- _Required task_: Render the stretch from the line containing "The width and" through the line containing "coord(1040,302)" as a Markdown table with the columns Number and Line, omitting blank lines and leaving the pictures out.

- _Rows_:
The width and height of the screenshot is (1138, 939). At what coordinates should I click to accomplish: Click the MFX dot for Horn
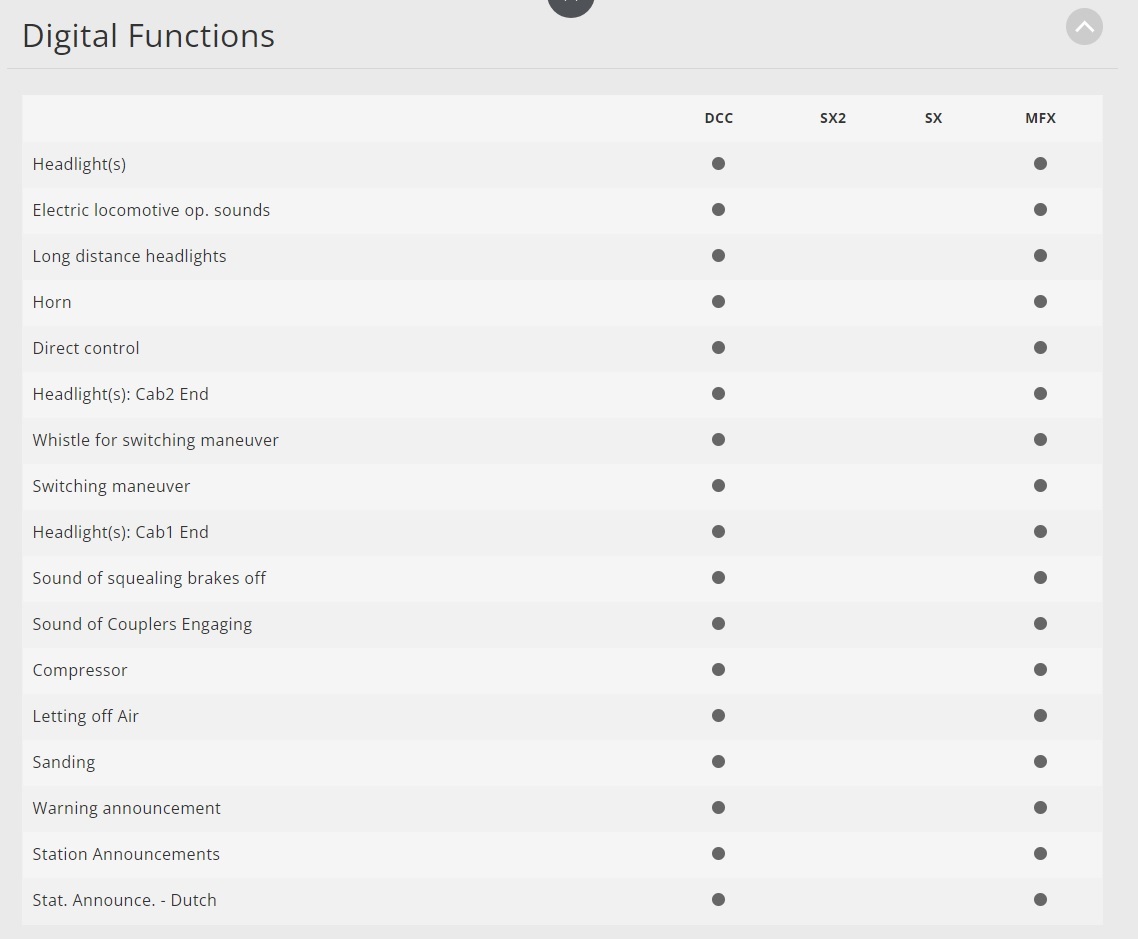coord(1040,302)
* * *
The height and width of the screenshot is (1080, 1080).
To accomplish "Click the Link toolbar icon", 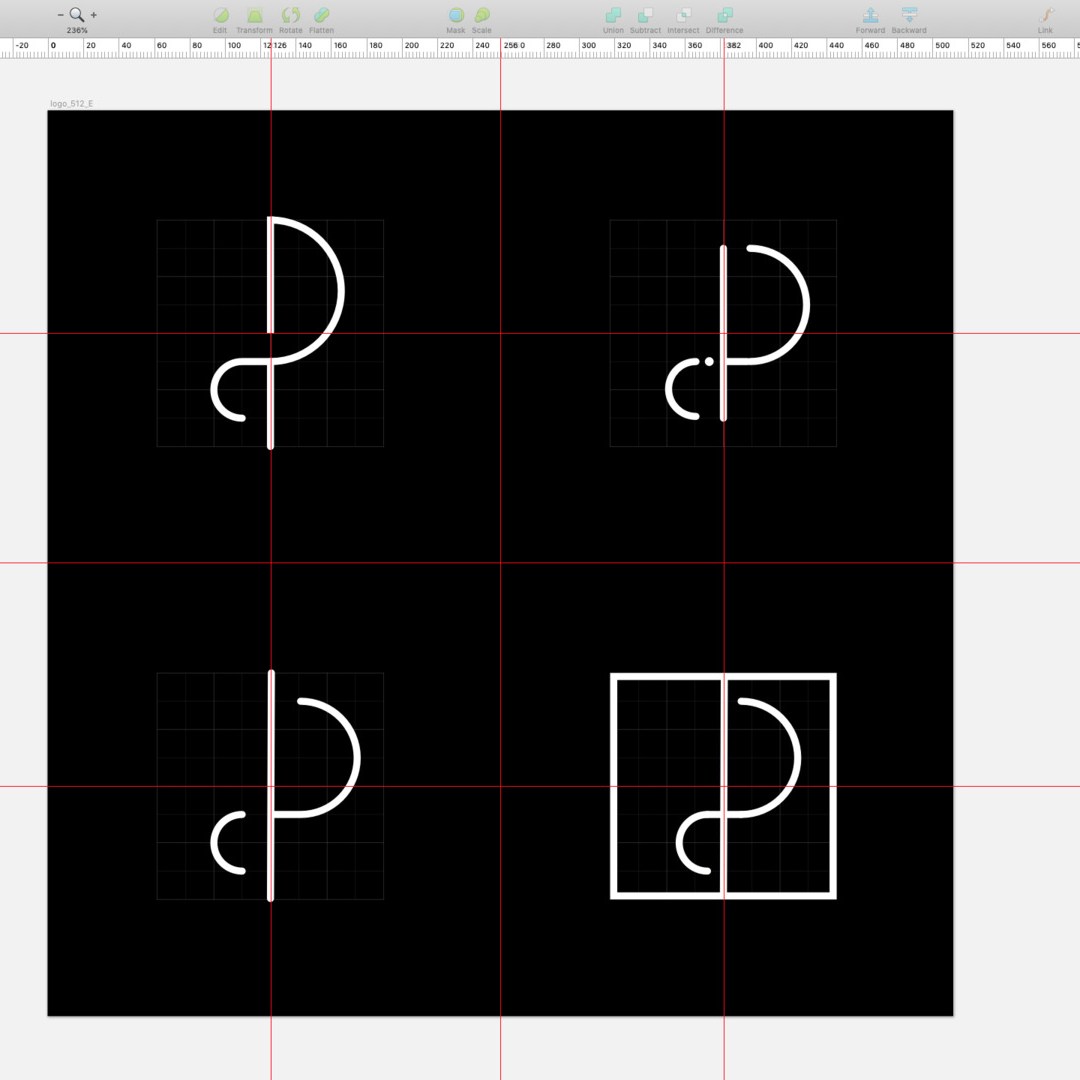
...
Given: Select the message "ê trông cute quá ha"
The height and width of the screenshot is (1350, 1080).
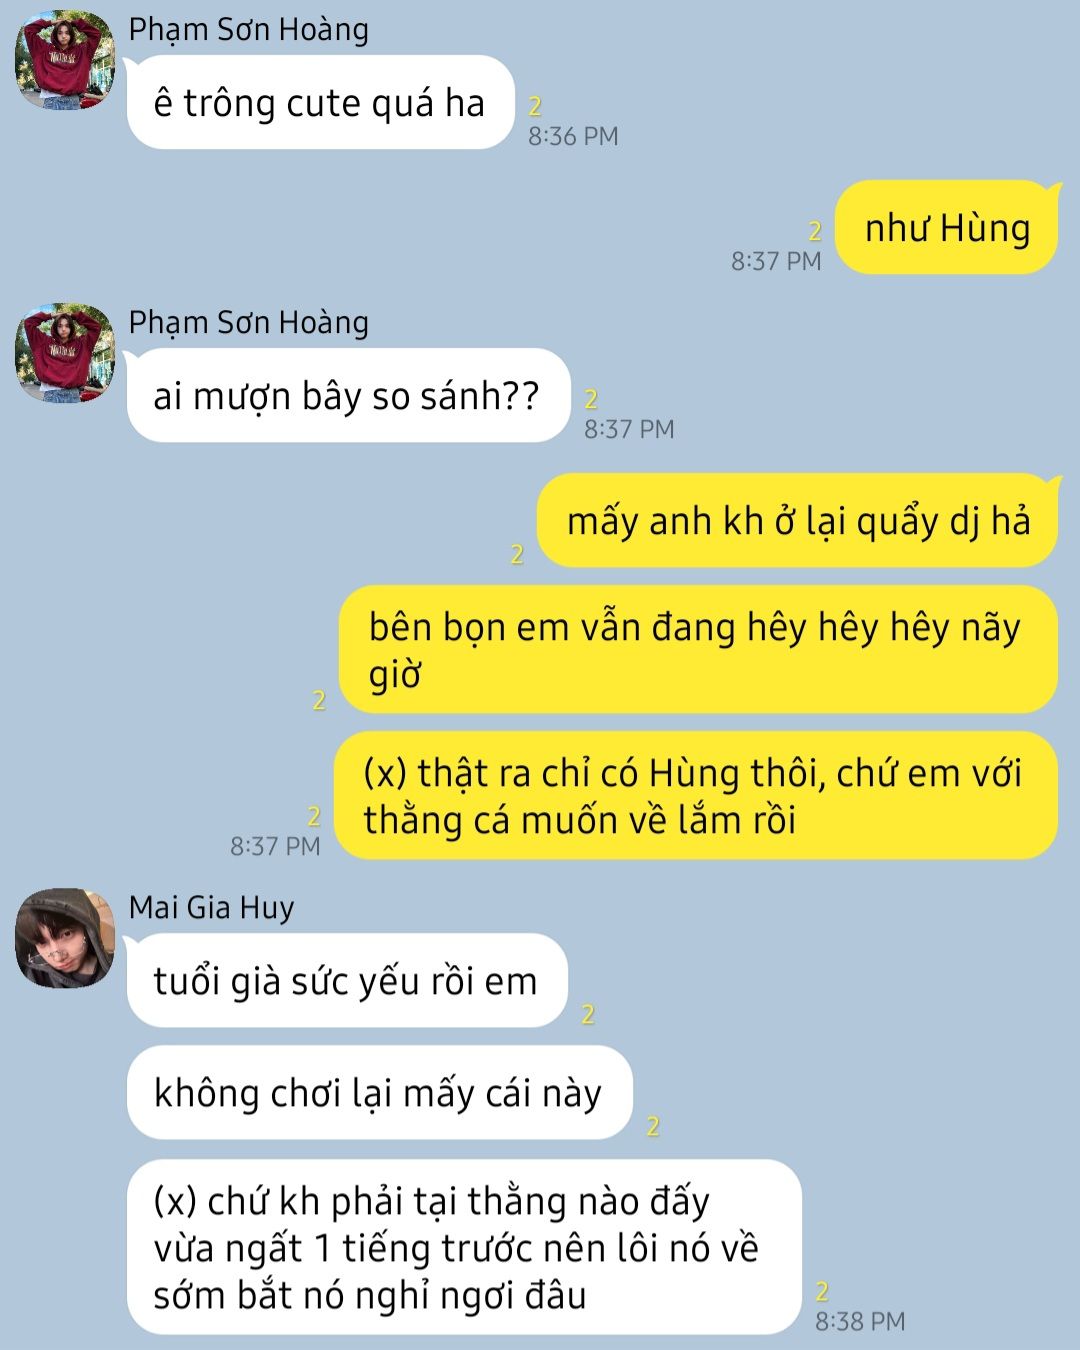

- _Exercise solution_:
| Number | Line |
|---|---|
| 1 | The width and height of the screenshot is (1138, 939). At what coordinates should I click to accomplish: Click the MFX dot for Horn |
| 2 | coord(1040,302) |